- Opening Delimiter -

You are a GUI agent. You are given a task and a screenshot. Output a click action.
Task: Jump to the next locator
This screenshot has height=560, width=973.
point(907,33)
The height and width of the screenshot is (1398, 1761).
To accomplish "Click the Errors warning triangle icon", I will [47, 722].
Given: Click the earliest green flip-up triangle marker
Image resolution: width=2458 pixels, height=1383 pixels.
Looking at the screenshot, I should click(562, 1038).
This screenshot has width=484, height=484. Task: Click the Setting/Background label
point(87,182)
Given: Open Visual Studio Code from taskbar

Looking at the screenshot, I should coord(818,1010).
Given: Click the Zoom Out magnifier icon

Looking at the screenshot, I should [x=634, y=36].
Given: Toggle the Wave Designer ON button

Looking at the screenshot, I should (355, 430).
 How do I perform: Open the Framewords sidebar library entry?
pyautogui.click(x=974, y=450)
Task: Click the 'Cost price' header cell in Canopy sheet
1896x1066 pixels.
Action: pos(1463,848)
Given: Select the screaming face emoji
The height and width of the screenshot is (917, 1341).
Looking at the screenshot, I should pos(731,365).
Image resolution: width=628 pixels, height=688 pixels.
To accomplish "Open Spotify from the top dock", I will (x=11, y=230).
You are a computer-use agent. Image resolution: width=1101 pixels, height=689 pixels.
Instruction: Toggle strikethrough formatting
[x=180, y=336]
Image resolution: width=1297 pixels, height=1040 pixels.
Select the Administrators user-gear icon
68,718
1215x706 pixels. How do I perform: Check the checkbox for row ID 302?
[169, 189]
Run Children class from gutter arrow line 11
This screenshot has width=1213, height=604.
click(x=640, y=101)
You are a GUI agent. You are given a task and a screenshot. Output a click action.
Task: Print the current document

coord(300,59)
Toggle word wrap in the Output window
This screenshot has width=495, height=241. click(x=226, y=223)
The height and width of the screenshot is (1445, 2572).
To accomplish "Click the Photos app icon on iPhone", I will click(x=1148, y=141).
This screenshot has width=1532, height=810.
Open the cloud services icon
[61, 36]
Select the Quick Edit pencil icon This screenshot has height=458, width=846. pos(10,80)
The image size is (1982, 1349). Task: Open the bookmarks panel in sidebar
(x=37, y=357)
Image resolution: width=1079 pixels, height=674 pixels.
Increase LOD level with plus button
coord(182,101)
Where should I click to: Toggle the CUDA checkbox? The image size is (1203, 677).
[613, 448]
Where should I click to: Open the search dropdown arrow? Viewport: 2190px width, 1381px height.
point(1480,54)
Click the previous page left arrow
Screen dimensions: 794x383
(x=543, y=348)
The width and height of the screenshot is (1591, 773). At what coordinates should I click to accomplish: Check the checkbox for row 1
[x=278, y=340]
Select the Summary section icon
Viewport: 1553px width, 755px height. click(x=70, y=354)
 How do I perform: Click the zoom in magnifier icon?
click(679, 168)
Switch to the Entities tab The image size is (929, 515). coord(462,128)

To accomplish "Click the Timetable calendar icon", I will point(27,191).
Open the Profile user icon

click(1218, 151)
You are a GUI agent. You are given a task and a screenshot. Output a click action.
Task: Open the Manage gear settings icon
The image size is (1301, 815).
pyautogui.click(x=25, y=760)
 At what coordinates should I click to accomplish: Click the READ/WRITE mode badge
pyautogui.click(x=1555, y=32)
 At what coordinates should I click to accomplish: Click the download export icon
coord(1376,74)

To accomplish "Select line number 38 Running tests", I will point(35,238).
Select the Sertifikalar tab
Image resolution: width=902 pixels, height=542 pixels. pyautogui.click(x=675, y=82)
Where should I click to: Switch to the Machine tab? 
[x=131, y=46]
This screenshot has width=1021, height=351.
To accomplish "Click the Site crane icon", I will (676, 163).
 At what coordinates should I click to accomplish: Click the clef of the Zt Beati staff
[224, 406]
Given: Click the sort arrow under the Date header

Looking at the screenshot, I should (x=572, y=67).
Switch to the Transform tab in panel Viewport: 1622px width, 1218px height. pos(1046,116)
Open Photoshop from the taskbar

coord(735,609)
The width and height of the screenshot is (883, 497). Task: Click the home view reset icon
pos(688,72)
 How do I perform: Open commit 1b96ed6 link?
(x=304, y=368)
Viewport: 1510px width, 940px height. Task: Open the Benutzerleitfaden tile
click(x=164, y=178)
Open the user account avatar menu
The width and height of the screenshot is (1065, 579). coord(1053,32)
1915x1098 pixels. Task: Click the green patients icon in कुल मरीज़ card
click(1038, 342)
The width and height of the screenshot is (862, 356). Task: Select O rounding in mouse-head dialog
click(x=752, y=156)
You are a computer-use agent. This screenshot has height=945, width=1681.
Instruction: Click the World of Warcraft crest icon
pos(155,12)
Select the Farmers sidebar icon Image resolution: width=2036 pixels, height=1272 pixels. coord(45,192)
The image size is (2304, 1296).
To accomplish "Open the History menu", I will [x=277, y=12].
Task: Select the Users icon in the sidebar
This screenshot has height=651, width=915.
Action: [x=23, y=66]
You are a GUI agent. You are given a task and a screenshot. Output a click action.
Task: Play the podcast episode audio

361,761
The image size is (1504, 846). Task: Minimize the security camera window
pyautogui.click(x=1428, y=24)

- Closing Delimiter -

• **What to produce**: What is needed is an exact copy of the lines from the one containing "The image size is (2304, 1296)." to the end of the data; please add nothing else.

• **Problem solution**:
The image size is (2304, 1296).
To accomplish "Open the History menu", I will [x=277, y=12].
Task: Select the Users icon in the sidebar
This screenshot has height=651, width=915.
Action: [x=23, y=66]
You are a GUI agent. You are given a task and a screenshot. Output a click action.
Task: Play the podcast episode audio

361,761
The image size is (1504, 846). Task: Minimize the security camera window
pyautogui.click(x=1428, y=24)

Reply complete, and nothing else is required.